Greg Tusar, Goldman Sachs
Traders Magazine: You mentioned that order handling and routing are more complex these days. Could you expand upon that?
Greg Tusar: Now, versus a decade ago, not only would you say that things are a lot different, but there's no question they're incredibly more complex, in terms of how orders are handled and routed.
TM: How so?
GT: I think people are struggling with the process that used to be quite understandable, in terms of trader to sales trader, to two-dollar broker or floor broker, to walking out to the post--or the order was handled by a Nasdaq market maker--to now, a process that is highly automated. How exactly that order is handled is not as easily understood by clients.

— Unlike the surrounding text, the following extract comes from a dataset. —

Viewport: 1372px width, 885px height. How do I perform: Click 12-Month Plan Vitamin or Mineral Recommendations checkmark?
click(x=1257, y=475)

It goes to a lot of the things in our Concept Release [comment letter], also. We think the way to deal with that is to not necessarily make the structure simpler, because at this point, given how technology has evolved in the market, to try and simplify it is going to be an uphill battle.
TM: Then, what do you do?
GT: The idea is to make it more transparent so people can at least make more informed choices about which brokers to use, based on the information they've disclosed--making their own order-handling information transparent back to them, which is something a lot of clients have asked for.

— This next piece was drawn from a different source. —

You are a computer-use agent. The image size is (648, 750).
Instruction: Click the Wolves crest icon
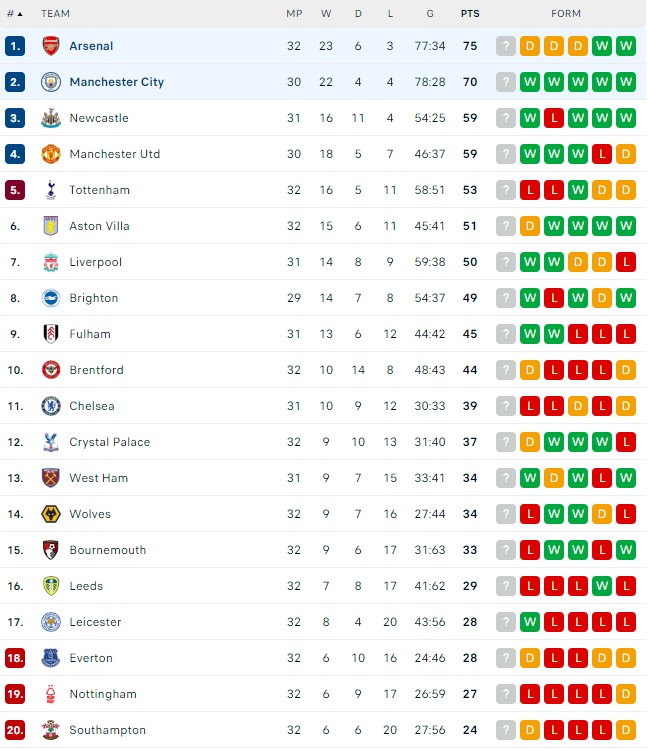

TM: Can you give an example?
GT: A lot of clients have worked with their OMS [order management system] vendors and with us to say: I want to know on every execution where that execution took place. And that is something they're now able to use--that information--to make more informed decisions about where to go with the next order.
And so, if you're willing to read the Concept Release response, you might also want to read the Form ATS filings. You know what order types an ATS actually has and how the subscribers use them. This idea that there are dark pools, the more that we can make the exact mechanisms by which those were transparent, the more that will increase confidence in exactly what's happening there.